- Aufgabe A -
Tausche im Gespräch über das Leben in Berlin „Compagnie“ gegen „Kompanie“ aus. Gib dazu den Abschnitt zwischen „Proben mit Nacho“ und „dieses Gefühl auch?“ einschließlich wieder.
- Aufgabe B -
Setze das Gespräch über das Leben in Berlin nach seinem letzten Satz fort.

- Ausgewählter Text -
■ ■ ■ ■ ■ ■ ■

Ksenia: Berlin ist toll, offen, im Wandel. Als ich eine neue Herausforderung wollte, suchte ich eine Stadt, die ähnlich international und weltoffen ist wie London. Berlin hatte mich immer begeistert. Die Atmosphäre, die Kunst-Szene, die Vielfalt.

Denis: Im Gegensatz zu London und Berlin ist Zürich ein Dorf (lacht). Es ist schön, dort zu leben, aber Zürich erschien mir weniger offen, nicht so lebendig wie Berlin. Hier flirrt es, überall geht etwas ab, man kommt schnell mit den Menschen ins Gespräch.

 

Proben mit Nacho Duato: Ksenia Ovsyanick und Denis Vieira geben am 19. Oktober 2016 ihr Debüt in „Der Nussknacker“. Foto: Yan Revazov

Ksenia: Wenn man die Compagnie wechselt, ein Zuhause aufgibt, ist es wichtig, möglichst schnell einen Zugang zur neuen Umgebung zu finden. Am ehesten gibt mir wohl London das Gefühl, zu Hause zu sein – dort habe ich meine Jugendjahre verbracht, meine große Liebe kennengelernt, geheiratet und ein Haus gekauft –, aber ich fühle mich eigentlich in der ganzen Welt daheim. Ich liebe es, in neuen Städten zu leben und neue Kulturen kennenzulernen. Kennst Du dieses Gefühl auch?

■ ■ ■ ■ ■ ■ ■

(Datensätze aus einer Datenquelle)
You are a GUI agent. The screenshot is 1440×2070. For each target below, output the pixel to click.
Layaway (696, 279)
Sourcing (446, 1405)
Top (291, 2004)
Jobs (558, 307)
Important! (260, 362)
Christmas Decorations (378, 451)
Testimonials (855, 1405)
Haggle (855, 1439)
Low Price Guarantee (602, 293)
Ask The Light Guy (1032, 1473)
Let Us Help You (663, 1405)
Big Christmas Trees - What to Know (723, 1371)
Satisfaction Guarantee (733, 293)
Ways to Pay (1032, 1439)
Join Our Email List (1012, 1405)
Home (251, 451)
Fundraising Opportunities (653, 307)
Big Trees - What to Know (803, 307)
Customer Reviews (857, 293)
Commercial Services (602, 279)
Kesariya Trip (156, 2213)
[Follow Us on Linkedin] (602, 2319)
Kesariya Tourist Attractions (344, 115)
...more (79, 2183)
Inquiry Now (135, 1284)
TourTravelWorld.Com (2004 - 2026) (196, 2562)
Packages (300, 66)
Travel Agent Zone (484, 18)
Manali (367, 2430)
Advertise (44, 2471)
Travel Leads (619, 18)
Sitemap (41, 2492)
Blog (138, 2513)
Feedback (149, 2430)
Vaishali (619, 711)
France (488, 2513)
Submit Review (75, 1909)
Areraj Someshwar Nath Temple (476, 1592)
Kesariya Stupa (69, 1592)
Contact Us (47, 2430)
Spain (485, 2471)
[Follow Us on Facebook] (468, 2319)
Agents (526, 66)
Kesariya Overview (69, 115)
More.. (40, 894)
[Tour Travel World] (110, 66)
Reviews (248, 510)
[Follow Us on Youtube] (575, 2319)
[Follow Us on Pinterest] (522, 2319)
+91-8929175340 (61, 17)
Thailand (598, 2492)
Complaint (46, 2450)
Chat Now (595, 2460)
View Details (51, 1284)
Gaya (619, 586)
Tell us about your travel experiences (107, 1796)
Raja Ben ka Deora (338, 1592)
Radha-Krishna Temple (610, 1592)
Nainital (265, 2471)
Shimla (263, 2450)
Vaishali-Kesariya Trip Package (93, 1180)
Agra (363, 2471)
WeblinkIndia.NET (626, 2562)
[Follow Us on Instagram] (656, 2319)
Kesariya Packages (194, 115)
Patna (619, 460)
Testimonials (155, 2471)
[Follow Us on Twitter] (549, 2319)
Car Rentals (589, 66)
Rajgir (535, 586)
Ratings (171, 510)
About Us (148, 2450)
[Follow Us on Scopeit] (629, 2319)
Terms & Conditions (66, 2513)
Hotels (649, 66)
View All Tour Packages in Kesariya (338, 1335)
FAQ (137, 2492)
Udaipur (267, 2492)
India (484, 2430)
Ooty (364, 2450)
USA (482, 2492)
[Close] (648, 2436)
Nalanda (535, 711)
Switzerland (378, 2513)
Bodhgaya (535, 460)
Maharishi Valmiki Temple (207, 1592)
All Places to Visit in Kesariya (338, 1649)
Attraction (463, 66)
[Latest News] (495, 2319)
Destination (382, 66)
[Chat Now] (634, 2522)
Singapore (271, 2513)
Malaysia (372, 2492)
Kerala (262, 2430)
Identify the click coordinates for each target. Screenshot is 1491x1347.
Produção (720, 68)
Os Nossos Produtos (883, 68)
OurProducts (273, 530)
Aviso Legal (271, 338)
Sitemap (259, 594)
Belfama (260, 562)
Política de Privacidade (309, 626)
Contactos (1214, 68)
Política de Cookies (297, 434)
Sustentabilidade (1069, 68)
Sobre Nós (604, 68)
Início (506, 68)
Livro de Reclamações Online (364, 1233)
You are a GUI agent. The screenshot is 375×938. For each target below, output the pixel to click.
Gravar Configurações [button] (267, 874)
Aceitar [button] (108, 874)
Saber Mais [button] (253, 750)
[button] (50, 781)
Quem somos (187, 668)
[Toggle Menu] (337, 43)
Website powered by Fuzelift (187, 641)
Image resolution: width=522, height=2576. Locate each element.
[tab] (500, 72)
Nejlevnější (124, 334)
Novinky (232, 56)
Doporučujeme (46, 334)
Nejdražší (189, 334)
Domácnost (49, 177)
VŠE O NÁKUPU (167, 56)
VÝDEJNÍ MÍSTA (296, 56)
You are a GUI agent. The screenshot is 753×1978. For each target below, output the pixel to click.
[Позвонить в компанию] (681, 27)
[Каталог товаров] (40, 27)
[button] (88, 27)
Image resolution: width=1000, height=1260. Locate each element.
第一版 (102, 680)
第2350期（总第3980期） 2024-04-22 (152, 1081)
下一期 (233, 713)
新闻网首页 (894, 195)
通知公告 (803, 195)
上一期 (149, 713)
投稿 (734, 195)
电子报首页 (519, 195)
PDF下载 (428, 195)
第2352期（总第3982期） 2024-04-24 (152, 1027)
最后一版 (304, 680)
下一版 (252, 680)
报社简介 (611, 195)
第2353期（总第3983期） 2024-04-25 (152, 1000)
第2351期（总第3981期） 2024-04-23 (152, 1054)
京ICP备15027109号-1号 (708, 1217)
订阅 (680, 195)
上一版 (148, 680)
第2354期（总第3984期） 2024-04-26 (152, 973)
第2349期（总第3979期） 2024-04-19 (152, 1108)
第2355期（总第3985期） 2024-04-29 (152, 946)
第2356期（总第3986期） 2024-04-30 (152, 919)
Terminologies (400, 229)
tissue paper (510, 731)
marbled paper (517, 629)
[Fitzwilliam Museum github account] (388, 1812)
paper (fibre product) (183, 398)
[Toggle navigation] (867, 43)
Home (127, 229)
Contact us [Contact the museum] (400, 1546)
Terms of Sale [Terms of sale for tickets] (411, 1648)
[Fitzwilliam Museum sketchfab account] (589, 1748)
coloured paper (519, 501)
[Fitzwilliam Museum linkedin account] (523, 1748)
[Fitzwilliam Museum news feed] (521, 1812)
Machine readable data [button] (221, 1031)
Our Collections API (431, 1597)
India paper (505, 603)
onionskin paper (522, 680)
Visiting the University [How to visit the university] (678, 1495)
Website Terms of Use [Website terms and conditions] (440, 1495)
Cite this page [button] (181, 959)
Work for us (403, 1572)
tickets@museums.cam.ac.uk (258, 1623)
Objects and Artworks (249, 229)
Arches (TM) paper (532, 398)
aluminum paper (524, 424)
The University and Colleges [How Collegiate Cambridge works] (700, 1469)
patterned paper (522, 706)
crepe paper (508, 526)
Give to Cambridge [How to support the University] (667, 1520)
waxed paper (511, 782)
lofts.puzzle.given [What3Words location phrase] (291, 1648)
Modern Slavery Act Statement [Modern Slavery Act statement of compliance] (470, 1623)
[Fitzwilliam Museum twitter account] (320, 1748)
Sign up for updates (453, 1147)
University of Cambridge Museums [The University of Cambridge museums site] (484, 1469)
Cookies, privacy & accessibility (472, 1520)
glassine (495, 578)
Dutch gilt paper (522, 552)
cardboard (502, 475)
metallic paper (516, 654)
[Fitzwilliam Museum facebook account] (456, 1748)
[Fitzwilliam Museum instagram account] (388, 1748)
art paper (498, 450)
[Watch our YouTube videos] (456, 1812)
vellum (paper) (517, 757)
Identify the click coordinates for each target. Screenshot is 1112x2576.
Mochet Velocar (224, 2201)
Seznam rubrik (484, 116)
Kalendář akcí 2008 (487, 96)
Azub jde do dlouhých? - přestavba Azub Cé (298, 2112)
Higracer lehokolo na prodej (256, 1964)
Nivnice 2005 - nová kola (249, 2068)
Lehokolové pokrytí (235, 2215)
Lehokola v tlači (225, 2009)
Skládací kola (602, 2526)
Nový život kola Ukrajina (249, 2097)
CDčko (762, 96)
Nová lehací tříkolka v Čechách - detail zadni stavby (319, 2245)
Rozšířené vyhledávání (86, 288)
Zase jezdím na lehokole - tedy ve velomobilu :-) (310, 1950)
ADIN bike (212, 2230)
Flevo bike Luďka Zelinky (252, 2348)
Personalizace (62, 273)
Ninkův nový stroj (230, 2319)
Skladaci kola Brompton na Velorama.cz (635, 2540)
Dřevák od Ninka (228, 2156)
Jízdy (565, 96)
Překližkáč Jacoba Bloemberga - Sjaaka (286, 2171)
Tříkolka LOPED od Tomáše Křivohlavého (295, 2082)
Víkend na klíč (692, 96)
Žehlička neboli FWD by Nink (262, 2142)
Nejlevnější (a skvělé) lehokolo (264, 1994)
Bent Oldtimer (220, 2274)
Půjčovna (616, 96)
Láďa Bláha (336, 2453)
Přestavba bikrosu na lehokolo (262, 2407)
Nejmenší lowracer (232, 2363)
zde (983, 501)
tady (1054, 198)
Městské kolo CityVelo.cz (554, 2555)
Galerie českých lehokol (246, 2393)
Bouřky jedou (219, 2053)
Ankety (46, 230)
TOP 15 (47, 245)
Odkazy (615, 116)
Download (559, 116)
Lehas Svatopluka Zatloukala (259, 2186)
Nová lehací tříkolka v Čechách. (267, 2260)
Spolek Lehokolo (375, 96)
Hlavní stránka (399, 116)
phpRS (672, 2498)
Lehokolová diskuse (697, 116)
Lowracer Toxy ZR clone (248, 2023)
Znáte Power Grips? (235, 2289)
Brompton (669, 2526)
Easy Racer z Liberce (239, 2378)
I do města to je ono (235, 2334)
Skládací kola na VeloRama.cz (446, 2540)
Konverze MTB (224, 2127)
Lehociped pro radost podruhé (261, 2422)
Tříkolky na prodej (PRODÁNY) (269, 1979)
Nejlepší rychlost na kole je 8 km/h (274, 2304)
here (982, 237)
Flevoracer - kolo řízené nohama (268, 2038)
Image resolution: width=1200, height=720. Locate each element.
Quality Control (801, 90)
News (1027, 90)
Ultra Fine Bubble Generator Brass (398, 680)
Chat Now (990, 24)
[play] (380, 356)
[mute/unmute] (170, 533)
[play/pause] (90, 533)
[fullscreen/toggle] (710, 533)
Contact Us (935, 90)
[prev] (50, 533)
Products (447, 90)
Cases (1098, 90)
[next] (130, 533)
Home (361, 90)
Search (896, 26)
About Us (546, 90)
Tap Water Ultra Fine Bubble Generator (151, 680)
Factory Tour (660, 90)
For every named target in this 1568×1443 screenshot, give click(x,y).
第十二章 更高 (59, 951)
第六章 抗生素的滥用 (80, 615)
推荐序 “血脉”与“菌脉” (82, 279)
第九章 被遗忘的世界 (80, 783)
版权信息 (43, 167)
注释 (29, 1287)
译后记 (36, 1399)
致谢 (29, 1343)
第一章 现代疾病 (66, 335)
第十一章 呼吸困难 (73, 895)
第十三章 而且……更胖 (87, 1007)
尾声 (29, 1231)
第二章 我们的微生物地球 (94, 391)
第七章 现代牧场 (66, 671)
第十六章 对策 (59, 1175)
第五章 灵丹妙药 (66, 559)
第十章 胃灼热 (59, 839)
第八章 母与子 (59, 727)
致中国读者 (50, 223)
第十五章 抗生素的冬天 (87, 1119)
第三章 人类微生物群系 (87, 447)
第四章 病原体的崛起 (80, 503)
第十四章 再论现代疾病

■ ■ ■ ■ ■ ■ ■

- Lösung A -
Proben mit Nacho Duato: Ksenia Ovsyanick und Denis Vieira geben am 19. Oktober 2016 ihr Debüt in „Der Nussknacker“. Foto: Yan Revazov

Ksenia: Wenn man die Kompanie wechselt, ein Zuhause aufgibt, ist es wichtig, möglichst schnell einen Zugang zur neuen Umgebung zu finden. Am ehesten gibt mir wohl London das Gefühl, zu Hause zu sein – dort habe ich meine Jugendjahre verbracht, meine große Liebe kennengelernt, geheiratet und ein Haus gekauft –, aber ich fühle mich eigentlich in der ganzen Welt daheim. Ich liebe es, in neuen Städten zu leben und neue Kulturen kennenzulernen. Kennst Du dieses Gefühl auch?

- Lösung B -
Denis: (lacht) Meine Heimat sind Ipanema Beach, meine Familie, Kokosnusswasser und viel Sonne. Aber ich finde auch, dass man überall ein Zuhause finden kann. Ich bin ein häuslicher Mensch, koche gern, und so war es für mich wichtig, eine schöne Wohnung zu finden. Die habe ich gefunden. Beim Staatsballett Berlin fühlte ich mich von Anfang an willkommen und geborgen. Dieser Ort gibt mir das Gefühl, mein Potenzial entfalten zu können. Das hat natürlich sehr viel mit den Menschen zu tun, mit denen man arbeitet. Nacho Duato ist nicht nur ein visionärer Choreograph, der die Tänzer fordert, sondern auch jemand, der uns als ganz individuelle Menschen sieht und fördert. Das ist toll!

Ksenia: Da gebe ich Dir recht. Auch ich möchte als Tänzerin und als Mensch wahrgenommen werden. Nur wer dieses Gefühl hat, fühlt, dass er am richtigen Ort ist. Die Menschen hier machen es einem wirklich leicht, anzukommen und sich wohlzufühlen: Nacho, die Kollegen der Compagnie und all jene aus den vielen Büros.

Denis: Mein erster Eindruck vom Staatsballett Berlin war der eines reifen und gestandenen Hauses, etabliert und tief verwurzelt in der eigenen Kultur und Geschichte. Hier arbeiten zwar sehr viele Menschen, aber jeder weiß ganz genau, was er zu tun hat. Das mag ich.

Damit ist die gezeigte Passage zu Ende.